Washington State University Everett
- Type: Public
- Established: 2014
- Chancellor: Paul E. Pitre
- Students: 275
- Location: Everett, Washington, U.S.
- Colors: Crimson & Gray
- Nickname: Cougars
- Website: everett.wsu.edu

= Washington State University Everett =

Public university campus in Everett, Washington

Washington State University Everett (WSU Everett) is a campus of Washington State University in Everett, Washington. The land-grant research university was founded in 1890 and the Washington State Legislature approved funding for WSU to expand to Snohomish County in 2011. The campus began with a 95,000-square foot building costing $64 million. The campus was founded in 2014, and courses began in late 2017.

==History==
Prior to its establishment, regional administrators and politicians had been working to establish a 4-year university in Snohomish County for 23 years. Since 1941, the primary source of higher education in the county was Everett Community College, serving over 19,000 students annually. Washington State University's expansion into Everett aimed to train engineers for the local aerospace and high-tech industries, particularly in Snohomish, Island and Skagit counties.

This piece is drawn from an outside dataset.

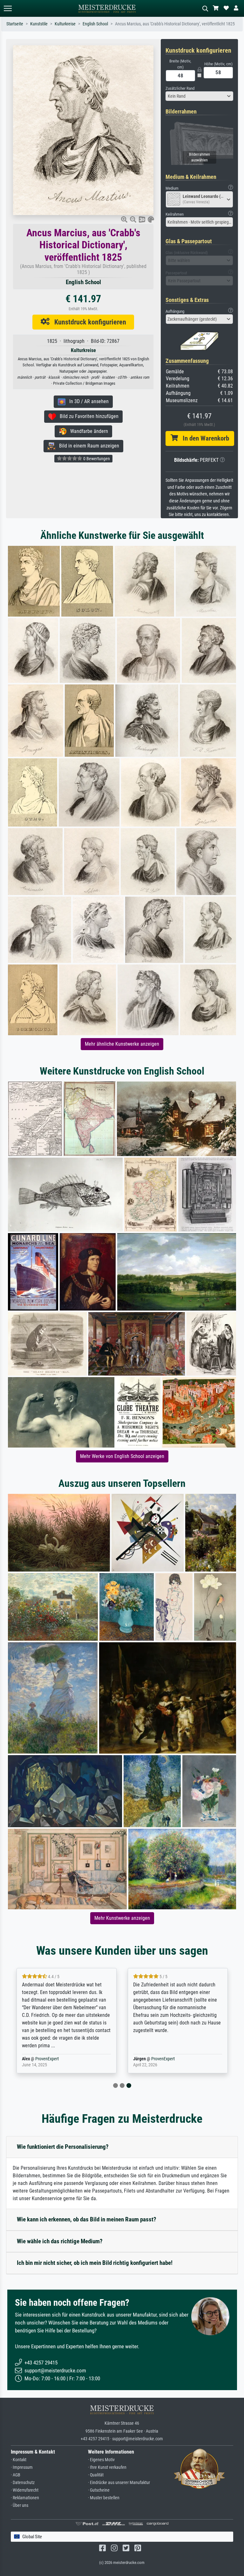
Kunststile (39, 24)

The campus officially opened in June 2017, with students beginning coursework in Fall 2017 Semester. WSU Everett recorded 222 enrolled undergraduate students for its Fall 2017 Semester, a 17.5% jump from the 189 enrolled the year prior. There is a 91.1 percent graduation rate.

==Campus==
The main building is a 4 story, 95000 sqft structure that cost $64.6 million to build. The building includes a roof with 80 kilowatt photovoltaic solar panels. The land is owned by Everett Community College.

The campus does not possess its own independent library and currently shares many of its resources with the neighboring Everett Community College. Everett Community College owns the land.

In 2018, WSU entered into an agreement with the Everett Housing Authority to purchase the 15 acre Baker Heights housing complex for construction of an expanded campus. The agreement was cancelled in 2021 after WSU scaled back its expansion plans. Having received a two-year allocation of $10 million from the 2019 state budget for land acquisition, the state legislature allowed a two-year extension to the allocation in finding and purchasing an alternate site after the Baker Heights deal fell through, but WSU let the allocation lapse in March 2023 after failing to find a suitable one within budget by the end of the extension.

==Student life==
Opportunities for civic engagement by students include a local branch of the Associated Students of Washington State University (ASWSU), which works as an elected student government, the Institute of Electrical and Electronics Engineers for undergraduates involved in computer electrical design, and the non-profit organization Society of Women Engineers.

About 96 percent of students are residents of Washington state, with an average age of 26 years.